Quoted passage ::
○ ○ ○ ○ ○ ○ ○

In 1967 I had scant awareness of what exactly a print was. My work in oil painting had been supporting my family and myself for only three or four years, and my wish was for that to continue. The director of the gallery representing my paintings was Murray Roth, and one day he said I would be a "natural" at printmaking, and that he had secured for me a commission to do five editions.
I was resistant. The whole concept was repugnant. Working with metal, acid and various other chemicals, as well as with those strange tools, seemed much too indirect. And how could I bring my visceral experience of warm paint and welcoming canvas to a world of cold copper plates and hard steel tools?
He persisted and eventually I gave in, but the commission was put on hold. I took a six week course in printmaking at the Pratt Graphic Center, when it was still on Broadway, in Greenwich Village. After that I began making etchings and dry-points. Among those who knew me, I was the only one surprised to see my disdain and aversion quickly become curiosity and pleasure. Enchanted with this additional dimension of expression I bought a small press and began printing at home on week-ends. It was magical and thrilling, and it was aggravating: I loved the prints and making the plates, but I hated the actual printing. After about a year I gave my press to a friend.
Murray was also pleased and disappointed. He liked the work and sold it, but what he had in mind was lithography. When I complained that lithography was too complicated for me to want to grapple with, he said "Nonsense! You'll pick it up in twenty minutes." Because I would have a master printer doing the printing and my only responsibility would be drawing on the stones, I agreed. It was 1968 and Murray re-secured the commission I had previously evaded. The commission called for me to work at the Bank Street Atelier where, after first observing other artists and printers for a short while, I began drawing on a stone. That moment was the small beginning of what was to become an enormous undertaking that I would pursue, with a troubling mixture of deep joy and great frustration, for twenty-three years, through over four hundred and fifty images.

○ ○ ○ ○ ○ ○ ○

What is required ::
Carry on the memoir about learning printmaking, picking up after its final sentence. The rows that follow are drawn from a separate source.

Word and element location data:
○ ○ ○ ○ ○ ○ ○

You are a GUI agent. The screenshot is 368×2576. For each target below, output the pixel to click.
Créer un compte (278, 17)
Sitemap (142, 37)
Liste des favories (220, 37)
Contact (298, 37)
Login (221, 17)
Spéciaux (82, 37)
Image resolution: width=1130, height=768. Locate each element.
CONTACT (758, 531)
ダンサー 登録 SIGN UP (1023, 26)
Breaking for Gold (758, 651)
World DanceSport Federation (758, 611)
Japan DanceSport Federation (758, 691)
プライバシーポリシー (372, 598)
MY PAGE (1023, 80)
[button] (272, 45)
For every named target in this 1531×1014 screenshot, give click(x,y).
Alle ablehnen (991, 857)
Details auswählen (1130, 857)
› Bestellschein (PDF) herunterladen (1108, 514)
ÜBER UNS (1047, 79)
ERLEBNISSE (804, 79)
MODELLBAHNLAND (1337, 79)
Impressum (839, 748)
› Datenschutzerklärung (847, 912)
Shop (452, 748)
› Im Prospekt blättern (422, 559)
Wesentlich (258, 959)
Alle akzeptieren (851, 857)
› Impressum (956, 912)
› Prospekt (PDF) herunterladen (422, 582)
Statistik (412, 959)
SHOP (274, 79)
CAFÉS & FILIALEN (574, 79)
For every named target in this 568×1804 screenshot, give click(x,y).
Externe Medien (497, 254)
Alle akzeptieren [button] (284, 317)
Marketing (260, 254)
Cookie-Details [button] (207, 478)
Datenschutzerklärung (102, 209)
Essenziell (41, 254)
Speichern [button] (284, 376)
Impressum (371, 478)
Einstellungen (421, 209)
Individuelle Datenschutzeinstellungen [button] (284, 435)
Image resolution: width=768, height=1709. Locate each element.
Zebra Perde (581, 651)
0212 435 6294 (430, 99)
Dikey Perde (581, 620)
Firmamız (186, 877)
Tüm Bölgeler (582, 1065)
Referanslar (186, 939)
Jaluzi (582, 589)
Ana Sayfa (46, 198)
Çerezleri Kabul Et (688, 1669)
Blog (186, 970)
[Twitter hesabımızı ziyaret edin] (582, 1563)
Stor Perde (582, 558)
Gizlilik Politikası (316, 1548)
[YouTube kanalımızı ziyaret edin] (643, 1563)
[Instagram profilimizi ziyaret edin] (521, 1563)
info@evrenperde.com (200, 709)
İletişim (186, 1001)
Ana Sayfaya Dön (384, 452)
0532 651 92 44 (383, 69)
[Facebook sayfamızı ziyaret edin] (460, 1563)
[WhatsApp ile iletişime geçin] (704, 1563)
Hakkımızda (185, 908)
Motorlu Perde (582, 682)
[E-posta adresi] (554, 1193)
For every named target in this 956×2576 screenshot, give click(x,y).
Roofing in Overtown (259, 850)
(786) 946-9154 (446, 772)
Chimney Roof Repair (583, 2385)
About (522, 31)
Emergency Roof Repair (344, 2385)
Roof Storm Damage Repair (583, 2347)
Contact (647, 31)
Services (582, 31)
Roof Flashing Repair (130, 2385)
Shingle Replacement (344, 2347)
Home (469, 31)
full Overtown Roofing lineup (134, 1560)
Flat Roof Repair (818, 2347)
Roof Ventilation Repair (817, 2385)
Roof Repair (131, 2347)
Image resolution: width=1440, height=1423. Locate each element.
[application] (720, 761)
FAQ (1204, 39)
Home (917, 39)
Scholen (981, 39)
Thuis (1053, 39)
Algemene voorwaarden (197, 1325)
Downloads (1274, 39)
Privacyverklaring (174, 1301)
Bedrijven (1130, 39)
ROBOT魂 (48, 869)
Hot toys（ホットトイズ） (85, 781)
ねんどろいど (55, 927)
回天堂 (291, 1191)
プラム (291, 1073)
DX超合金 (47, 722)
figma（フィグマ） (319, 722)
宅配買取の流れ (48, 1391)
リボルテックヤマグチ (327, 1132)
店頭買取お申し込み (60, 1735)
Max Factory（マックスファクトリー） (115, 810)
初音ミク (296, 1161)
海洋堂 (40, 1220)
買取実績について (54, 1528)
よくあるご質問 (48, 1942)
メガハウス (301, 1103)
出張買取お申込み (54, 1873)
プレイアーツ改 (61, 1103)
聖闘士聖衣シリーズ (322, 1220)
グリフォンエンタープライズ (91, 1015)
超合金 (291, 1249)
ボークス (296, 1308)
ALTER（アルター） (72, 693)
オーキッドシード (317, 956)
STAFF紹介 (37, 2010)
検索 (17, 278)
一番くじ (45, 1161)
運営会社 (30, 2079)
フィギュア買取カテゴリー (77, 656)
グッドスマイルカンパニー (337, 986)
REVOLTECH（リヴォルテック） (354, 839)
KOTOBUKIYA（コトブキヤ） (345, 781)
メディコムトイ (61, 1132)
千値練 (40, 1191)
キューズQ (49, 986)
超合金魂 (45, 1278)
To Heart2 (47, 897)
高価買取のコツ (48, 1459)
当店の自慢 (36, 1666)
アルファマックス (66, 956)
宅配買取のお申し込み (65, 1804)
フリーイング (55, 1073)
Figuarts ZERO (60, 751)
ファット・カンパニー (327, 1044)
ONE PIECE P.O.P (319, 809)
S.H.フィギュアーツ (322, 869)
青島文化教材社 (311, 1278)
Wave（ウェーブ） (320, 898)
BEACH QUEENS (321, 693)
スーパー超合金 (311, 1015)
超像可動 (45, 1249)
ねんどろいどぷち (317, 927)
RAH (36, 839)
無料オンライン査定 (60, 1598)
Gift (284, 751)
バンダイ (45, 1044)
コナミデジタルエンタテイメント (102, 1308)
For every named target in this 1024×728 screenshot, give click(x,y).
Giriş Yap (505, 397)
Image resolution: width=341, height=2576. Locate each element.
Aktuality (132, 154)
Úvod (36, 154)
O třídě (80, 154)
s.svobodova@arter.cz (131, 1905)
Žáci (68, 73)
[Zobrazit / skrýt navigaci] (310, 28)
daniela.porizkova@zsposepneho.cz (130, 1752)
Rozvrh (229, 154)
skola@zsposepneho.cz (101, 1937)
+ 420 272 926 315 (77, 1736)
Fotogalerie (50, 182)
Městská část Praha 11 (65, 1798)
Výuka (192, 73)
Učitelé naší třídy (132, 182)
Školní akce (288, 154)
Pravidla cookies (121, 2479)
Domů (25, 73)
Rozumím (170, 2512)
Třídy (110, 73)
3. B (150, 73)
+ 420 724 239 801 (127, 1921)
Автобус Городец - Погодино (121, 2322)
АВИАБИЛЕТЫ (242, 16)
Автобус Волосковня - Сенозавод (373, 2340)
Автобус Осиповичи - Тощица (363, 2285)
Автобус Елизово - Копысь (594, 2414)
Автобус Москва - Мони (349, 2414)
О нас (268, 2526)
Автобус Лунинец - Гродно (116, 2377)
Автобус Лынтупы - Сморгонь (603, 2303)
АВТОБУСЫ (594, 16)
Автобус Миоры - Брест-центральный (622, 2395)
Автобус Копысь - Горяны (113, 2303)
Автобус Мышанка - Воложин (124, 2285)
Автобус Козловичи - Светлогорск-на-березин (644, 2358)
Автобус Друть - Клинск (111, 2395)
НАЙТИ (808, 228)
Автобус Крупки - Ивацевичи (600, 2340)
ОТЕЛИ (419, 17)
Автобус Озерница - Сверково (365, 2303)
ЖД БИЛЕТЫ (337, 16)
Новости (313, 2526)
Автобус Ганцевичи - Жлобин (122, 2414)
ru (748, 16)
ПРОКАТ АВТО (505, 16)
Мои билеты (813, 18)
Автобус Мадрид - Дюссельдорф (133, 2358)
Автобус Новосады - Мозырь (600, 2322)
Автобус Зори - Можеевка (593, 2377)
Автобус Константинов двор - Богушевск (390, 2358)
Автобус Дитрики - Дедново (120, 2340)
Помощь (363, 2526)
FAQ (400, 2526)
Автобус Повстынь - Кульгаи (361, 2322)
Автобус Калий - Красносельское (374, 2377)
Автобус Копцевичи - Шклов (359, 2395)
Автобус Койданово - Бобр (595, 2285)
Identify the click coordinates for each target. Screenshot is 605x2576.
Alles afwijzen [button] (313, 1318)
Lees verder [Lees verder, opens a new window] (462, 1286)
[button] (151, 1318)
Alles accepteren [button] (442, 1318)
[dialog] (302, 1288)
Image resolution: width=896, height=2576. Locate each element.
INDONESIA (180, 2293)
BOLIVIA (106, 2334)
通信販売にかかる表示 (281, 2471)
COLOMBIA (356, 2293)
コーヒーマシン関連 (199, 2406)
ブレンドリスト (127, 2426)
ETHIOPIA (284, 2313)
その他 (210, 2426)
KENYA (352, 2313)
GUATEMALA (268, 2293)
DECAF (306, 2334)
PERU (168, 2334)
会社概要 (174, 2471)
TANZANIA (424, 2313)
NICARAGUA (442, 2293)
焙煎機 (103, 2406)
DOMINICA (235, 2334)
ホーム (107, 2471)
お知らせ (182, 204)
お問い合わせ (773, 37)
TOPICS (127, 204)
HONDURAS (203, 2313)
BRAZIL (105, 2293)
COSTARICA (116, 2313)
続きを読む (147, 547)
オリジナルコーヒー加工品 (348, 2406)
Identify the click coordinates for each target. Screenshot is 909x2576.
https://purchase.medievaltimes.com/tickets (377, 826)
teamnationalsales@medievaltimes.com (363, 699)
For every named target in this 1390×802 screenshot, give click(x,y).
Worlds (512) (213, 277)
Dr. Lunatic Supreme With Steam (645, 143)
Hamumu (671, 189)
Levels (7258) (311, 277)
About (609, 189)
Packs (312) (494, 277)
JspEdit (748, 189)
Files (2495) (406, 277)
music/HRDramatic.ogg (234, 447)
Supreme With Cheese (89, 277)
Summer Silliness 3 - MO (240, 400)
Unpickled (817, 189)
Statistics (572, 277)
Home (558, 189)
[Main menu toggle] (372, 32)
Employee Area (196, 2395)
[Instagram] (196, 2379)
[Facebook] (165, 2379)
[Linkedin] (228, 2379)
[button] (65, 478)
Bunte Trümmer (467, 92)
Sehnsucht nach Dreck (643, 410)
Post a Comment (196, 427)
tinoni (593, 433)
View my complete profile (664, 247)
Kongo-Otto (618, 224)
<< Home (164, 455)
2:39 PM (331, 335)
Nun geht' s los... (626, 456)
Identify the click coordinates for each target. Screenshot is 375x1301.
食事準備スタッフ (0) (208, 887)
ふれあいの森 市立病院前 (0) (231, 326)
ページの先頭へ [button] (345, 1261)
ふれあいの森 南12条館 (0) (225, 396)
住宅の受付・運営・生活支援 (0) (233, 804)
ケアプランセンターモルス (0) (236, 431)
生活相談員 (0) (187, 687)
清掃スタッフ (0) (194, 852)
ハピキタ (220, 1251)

○ ○ ○ ○ ○ ○ ○

Task answer ::
The experience at Bank Street was engrossing and gave me hints of lithography's secrets, but the master printers were not really much more than apprentices with a title. One notable disaster was my being given an uneven stone, a stone thicker at one end. After two weeks of eight hour days meticulously drawing on this inappropriately selected stone, they discovered, when they went to print it, the discrepancy in thickness, and that it was unprintable. "What now?" "You'll draw it again."
After a series of some successes and some mishaps I could see the esthetic potential for my working in this medium, but I wasn't sure I wanted to struggle with what seemed the hit and miss suspense of what each work would become. If my drawing on stone looked complete and as satisfying as I could imagine, why wouldn't it faithfully print? The answer was in finding a printer who was truly a master of his craft. And, of equal consequence, who himself was not an artist quietly resentful of having to earn a living by printing for a more fortunate colleague.
At this time I was commissioned by Sylvan Cole, director of the Associated American Artists (AAA) to do two editions. Their printer was the workshop of George C. Miller & Son, and this was another important beginning in my career.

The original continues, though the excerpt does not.